WRITTEN PROBLEM:
Copy the records from their beginning through the line containing "Action: click(x=438, y=66)", swapping "Manuals" for "Guides" and keeping everything else unchanged.

+===+

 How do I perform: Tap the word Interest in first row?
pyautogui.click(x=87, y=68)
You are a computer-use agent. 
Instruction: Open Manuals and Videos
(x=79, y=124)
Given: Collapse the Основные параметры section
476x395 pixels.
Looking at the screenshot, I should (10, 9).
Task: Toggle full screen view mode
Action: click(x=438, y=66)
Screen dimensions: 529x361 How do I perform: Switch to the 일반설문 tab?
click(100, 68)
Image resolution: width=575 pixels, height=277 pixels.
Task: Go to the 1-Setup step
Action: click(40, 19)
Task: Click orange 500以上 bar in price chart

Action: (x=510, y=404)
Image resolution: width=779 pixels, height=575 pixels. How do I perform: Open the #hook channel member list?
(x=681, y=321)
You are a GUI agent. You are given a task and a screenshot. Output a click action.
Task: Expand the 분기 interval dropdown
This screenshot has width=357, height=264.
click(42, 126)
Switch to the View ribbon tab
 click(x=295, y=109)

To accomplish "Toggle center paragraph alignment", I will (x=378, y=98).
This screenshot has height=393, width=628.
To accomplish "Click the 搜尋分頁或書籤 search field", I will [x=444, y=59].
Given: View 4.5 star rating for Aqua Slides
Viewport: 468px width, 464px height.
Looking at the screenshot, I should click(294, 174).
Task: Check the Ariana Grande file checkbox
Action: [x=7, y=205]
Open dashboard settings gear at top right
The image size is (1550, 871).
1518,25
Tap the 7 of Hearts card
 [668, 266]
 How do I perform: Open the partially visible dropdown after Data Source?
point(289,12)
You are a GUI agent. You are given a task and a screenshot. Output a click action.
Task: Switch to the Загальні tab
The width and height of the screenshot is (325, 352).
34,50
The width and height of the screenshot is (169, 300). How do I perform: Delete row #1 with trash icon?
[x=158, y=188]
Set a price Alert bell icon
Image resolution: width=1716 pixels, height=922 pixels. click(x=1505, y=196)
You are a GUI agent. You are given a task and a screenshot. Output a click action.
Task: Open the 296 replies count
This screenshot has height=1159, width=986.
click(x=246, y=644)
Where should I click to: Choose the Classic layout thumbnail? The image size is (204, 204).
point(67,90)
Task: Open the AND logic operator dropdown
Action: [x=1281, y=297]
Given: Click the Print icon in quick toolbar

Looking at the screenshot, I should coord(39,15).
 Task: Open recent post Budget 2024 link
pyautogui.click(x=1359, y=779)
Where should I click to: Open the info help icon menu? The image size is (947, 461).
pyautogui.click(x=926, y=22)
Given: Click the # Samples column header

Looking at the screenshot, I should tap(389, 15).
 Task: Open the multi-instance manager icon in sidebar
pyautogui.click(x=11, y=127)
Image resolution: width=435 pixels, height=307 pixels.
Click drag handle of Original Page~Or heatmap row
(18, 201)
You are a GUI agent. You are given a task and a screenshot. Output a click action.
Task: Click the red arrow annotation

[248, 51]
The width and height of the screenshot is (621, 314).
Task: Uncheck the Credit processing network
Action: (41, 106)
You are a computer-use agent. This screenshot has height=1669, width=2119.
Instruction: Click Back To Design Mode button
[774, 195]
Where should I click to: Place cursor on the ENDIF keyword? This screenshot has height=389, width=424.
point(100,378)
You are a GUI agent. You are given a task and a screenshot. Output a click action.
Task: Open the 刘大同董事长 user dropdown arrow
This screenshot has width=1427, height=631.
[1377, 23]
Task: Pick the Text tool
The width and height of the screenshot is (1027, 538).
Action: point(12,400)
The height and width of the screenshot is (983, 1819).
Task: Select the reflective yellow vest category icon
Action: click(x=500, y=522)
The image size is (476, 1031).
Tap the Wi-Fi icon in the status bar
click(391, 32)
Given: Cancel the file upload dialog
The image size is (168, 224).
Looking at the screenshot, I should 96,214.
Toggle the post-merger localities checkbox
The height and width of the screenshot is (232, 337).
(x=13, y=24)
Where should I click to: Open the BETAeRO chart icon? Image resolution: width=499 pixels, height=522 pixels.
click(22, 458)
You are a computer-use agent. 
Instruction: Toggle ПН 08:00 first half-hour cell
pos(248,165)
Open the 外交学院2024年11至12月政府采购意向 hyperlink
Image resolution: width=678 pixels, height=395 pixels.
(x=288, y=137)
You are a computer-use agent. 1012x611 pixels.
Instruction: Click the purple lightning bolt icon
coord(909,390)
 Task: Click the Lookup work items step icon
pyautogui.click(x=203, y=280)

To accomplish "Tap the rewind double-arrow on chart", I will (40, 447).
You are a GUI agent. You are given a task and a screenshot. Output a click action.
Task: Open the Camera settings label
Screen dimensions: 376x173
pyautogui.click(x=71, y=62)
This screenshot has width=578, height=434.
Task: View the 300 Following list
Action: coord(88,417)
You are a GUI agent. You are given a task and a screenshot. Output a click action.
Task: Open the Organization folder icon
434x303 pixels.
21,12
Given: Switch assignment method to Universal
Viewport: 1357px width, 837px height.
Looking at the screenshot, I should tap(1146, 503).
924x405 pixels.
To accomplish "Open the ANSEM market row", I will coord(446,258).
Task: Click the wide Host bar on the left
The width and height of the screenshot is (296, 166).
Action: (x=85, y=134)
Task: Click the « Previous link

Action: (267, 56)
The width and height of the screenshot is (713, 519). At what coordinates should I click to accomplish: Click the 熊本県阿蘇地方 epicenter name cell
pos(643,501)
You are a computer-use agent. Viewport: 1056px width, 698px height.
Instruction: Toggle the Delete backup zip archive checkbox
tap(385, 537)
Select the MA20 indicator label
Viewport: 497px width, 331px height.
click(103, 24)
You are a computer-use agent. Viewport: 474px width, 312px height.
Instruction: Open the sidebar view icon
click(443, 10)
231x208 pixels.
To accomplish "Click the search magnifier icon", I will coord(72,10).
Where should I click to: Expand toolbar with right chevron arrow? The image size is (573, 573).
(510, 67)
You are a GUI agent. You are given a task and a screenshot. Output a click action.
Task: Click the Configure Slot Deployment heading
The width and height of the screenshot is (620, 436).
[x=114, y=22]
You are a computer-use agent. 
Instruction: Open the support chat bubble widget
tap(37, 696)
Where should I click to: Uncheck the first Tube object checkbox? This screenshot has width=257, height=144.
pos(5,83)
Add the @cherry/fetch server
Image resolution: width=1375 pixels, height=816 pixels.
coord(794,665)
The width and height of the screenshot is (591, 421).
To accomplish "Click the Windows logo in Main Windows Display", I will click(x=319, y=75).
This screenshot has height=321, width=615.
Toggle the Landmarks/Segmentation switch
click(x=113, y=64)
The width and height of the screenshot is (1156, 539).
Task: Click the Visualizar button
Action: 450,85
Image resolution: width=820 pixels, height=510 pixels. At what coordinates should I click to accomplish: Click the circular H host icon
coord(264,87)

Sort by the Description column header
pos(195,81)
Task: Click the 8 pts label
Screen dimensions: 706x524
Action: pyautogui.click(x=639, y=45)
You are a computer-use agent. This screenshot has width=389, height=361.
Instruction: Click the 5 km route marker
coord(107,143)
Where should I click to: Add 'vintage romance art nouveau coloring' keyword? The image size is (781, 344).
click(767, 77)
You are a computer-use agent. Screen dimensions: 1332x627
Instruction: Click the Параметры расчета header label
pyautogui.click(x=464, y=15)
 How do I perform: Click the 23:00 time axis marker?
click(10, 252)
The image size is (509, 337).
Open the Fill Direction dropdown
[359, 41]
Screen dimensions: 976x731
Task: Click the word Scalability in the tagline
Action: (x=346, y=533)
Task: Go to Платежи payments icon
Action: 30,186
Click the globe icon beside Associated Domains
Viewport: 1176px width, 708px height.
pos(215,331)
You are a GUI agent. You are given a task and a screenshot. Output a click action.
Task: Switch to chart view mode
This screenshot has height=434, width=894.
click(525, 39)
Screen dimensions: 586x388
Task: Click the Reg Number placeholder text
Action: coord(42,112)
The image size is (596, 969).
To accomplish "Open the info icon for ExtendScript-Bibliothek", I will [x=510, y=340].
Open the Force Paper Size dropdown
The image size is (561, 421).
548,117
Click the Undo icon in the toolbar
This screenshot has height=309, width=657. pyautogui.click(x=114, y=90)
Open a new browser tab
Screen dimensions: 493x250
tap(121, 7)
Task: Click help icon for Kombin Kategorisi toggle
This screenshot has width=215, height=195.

+===+

COMPLETE OUTPUT:
 How do I perform: Tap the word Interest in first row?
pyautogui.click(x=87, y=68)
You are a computer-use agent. 
Instruction: Open Guides and Videos
(x=79, y=124)
Given: Collapse the Основные параметры section
476x395 pixels.
Looking at the screenshot, I should (10, 9).
Task: Toggle full screen view mode
Action: click(x=438, y=66)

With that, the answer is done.